Window Transform
The window transform performs calculations over sorted groups of data objects. These calculations including ranking, lead/lag analysis, and aggregates such as running sums and averages. Calculated values are written back to the input data stream.
Example
Explore the effects of using different frames and windowed aggregation functions.
Transform Parameters
Property | Type | Description |
---|---|---|
sort | Compare | A comparator definition for sorting data objects within a window. If two data objects are considered equal by the comparator, they are considered “peer” values of equal rank. If sort is not specified, the order is undefined: data objects are processed in the order they are observed and none are considered peers (the ignorePeers parameter is ignored and treated as if set to true ). |
groupby | Field[ ] | The data fields to by which to partition data objects into separate windows. If not specified, a single group containing all data objects will be used. |
ops | String[ ] | The window or aggregation operations to apply within a window, including rank , lead , sum , average or count . See the window operation reference for more. |
fields | Field[ ] | The data fields for which to compute aggregate or window functions. This array should align with the ops, as, and params arrays. Field values can be null for operations that do not operate over a specific data field, including count , rank , and dense_rank . |
params | Array | Parameter values for window functions. This array should align with the ops array. Parameter values can be null for operations that do not accept a parameter (such as aggregation operations). |
as | String[ ] | The output field names to use for each operation in ops. If not specified, names will be automatically generated based on the operation and field names (e.g., rank , sum_field , average_field ). |
frame | Number[ ] | A frame specification as a two-element array indicating how the sliding window should proceed. The array entries should either be a number indicating the offset from the current data object, or null to indicate unbounded rows preceding or following the current data object. The default value is [null, 0] , indicating that the sliding window includes the current object and all preceding objects. The value [-5, 5] indicates that the window should include five objects preceding and five objects following the current object. Finally, [null, null] indicates that the window frame should always include all data objects. |
ignorePeers | Boolean | Indicates if the sliding window frame should ignore peer values. (Peer values are those considered identical by the sort criteria). The default is false , causing the window frame to expand to include all peer values. If set to true , the window frame will be defined by offset values only. This setting only affects those operations that depend on the window frame, namely aggregation operations and the first_value, last_value, and nth_value window operations. |
Window Operation Reference
The valid operations include all valid aggregate operations plus the following window operations.

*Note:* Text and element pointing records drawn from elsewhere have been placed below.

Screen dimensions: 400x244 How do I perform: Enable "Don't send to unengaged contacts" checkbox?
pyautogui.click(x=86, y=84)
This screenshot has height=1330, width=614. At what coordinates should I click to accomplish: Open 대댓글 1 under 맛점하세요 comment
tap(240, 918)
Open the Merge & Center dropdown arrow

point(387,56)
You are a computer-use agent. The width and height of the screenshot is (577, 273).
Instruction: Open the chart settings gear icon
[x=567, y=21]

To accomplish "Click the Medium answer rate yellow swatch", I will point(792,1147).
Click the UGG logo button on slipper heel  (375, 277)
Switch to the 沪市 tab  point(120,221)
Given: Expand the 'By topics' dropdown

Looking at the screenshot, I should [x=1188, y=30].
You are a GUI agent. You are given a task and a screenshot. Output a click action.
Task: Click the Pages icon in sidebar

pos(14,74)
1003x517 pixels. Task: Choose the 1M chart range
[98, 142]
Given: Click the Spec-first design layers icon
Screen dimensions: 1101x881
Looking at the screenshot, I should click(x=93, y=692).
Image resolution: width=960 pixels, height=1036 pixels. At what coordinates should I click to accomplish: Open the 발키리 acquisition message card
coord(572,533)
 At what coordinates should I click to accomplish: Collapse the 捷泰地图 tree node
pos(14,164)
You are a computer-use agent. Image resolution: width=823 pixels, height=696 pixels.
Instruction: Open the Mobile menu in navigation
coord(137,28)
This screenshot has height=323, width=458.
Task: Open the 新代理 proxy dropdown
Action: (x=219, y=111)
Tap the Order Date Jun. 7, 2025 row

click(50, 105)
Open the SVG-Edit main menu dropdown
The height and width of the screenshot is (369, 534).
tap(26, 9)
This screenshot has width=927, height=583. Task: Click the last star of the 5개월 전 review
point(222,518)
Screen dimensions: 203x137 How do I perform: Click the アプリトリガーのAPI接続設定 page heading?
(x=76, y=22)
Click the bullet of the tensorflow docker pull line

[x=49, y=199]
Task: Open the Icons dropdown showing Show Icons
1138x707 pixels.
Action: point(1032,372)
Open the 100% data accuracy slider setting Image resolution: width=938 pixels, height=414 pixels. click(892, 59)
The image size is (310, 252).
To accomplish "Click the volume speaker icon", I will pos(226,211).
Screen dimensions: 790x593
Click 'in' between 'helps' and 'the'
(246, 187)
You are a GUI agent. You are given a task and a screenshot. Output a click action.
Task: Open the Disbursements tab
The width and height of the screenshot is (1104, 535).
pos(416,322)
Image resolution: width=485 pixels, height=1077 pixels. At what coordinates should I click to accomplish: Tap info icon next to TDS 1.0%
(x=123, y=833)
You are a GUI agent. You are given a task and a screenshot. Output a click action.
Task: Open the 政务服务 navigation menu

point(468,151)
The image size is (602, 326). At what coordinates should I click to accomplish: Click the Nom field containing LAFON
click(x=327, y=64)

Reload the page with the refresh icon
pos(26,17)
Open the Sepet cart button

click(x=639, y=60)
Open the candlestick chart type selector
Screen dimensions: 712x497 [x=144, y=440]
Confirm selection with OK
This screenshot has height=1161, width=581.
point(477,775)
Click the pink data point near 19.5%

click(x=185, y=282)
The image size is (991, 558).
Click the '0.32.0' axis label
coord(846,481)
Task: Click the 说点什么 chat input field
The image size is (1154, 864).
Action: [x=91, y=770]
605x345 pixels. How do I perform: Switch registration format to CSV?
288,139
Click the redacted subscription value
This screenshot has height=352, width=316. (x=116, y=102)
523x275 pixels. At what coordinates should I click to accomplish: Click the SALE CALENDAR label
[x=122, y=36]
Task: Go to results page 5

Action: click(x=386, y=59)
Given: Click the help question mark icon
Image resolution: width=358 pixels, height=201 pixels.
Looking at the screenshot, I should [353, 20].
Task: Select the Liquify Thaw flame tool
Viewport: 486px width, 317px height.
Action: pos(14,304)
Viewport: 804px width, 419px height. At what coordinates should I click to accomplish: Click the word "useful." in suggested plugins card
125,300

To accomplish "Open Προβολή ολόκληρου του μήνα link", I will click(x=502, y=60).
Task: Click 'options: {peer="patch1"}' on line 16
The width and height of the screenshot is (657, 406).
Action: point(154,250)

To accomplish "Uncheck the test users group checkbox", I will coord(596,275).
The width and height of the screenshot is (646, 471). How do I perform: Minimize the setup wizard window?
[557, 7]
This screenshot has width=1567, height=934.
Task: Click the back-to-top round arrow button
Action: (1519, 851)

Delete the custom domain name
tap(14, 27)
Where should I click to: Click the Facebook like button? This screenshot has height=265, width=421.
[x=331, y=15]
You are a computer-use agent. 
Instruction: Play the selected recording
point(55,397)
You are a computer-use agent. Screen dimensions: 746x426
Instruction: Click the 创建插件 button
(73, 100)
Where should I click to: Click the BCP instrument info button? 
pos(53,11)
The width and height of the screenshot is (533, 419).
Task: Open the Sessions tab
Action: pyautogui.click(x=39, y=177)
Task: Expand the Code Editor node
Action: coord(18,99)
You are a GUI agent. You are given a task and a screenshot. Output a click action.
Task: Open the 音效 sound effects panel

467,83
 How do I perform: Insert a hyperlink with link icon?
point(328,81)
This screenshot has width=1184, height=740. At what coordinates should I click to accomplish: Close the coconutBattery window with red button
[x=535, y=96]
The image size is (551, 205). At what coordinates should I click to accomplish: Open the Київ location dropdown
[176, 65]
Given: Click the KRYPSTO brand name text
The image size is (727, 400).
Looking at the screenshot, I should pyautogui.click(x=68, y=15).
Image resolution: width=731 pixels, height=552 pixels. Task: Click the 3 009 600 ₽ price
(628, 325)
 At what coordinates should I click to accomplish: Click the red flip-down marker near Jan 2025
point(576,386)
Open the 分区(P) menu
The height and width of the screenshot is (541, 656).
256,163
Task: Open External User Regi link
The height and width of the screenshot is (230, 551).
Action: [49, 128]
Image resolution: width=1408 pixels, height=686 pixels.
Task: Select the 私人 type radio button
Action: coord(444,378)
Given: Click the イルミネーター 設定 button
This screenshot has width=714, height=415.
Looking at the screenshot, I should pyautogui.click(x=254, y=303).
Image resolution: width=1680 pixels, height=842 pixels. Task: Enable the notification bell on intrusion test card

Operation | Parameter | Description |
---|---|---|
row_number | None | Assigns each data object a consecutive row number, starting from 1. |
rank | None | Assigns a rank order value to each data object in a window, starting from 1. Peer values are assigned the same rank. Subsequent rank scores incorporate the number of prior values. For example, if the first two values tie for rank 1, the third value is assigned rank 3. |
dense_rank | None | Assigns dense rank order values to each data object in a window, starting from 1. Peer values are assigned the same rank. Subsequent rank scores do not incorporate the number of prior values. For example, if the first two values tie for rank 1, the third value is assigned rank 2. |
percent_rank | None | Assigns a percentage rank order value to each data object in a window. The percent is calculated as (rank - 1) / (group_size - 1). |
cume_dist | None | Assigns a cumulative distribution value between 0 and 1 to each data object in a window. |
ntile | Number | Assigns a quantile (e.g., percentile) value to each data object in a window. Accepts an integer parameter indicating the number of buckets to use (e.g., 100 for percentiles, 5 for quintiles). |
lag | Number | Assigns a value from the data object that precedes the current object by a specified number of positions. If no such object exists, assigns null . Accepts an offset parameter (default 1 ) that indicates the number of positions. This operation must have a corresponding entry in the fields parameter array. |
lead | Number | Assigns a value from the data object that follows the current object by a specified number of positions. If no such object exists, assigns null . Accepts an offset parameter (default 1 ) that indicates the number of positions. This operation must have a corresponding entry in the fields parameter array. |
first_value | None | Assigns a value from the first data object in the current sliding window frame. This operation must have a corresponding entry in the fields parameter array. |
last_value | None | Assigns a value from the last data object in the current sliding window frame. This operation must have a corresponding entry in the fields parameter array. |
nth_value | Number | Assigns a value from the nth data object in the current sliding window frame. If no such object exists, assigns null . Requires a non-negative integer parameter that indicates the offset from the start of the window frame. This operation must have a corresponding entry in the fields parameter array. |
prev_value | None | If the current field value is not null and not undefined, it is returned. Otherwise, the nearest previous non-missing value in the sorted group is returned. This operation is performed relative to the sorted group, not the window frame, and must have a corresponding entry in the fields parameter array. ≥ 5.4 |
next_value | None | If the current field value is not null and not undefined, it is returned. Otherwise, the next non-missing value in the sorted group is returned. This operation is performed relative to the sorted group, not the window frame, and must have a corresponding entry in the fields parameter array.≥ 5.4 |
Usage
For the following input data:
[
{"key":0, "value":1},
{"key":1, "value":3},
{"key":2, "value":2},
{"key":2, "value":4},
{"key":3, "value":3}
]
The window transform
{
"type": "window",
"sort": {"field": "key", "order": "ascending"},
"ops": ["rank", "dense_rank", "sum", "mean"],
"fields": [null, null, "value", "value"],
"as": ["rank", "drank", "sum", "mean"]
}
produces as output the augmented input stream:
[
{"key":0, "value":1, "rank":1, "drank":1, "sum":1, "mean":1},
{"key":1, "value":3, "rank":2, "drank":2, "sum":4, "mean":2},
{"key":2, "value":2, "rank":3, "drank":3, "sum":10, "mean":2.5},
{"key":2, "value":4, "rank":3, "drank":3, "sum":10, "mean":2.5},
{"key":3, "value":3, "rank":5, "drank":4, "sum":13, "mean":2.6}
]
Filling in Missing Values
For the following input data:
[
{"key":0, "value":1},
{"key":1, "value":null},
{"key":2, "value":2},
{"key":3 },
{"key":4, "value":3}
]
The window transform
{
"type": "window",
"sort": {"field": "key", "order": "ascending"},
"ops": ["prev_value"],
"fields": ["value"],
"as": ["value"]
}
produces as output the modified input stream:
[
{"key":0, "value":1},
{"key":1, "value":1},
{"key":2, "value":2},
{"key":3, "value":2},
{"key":4, "value":3}
]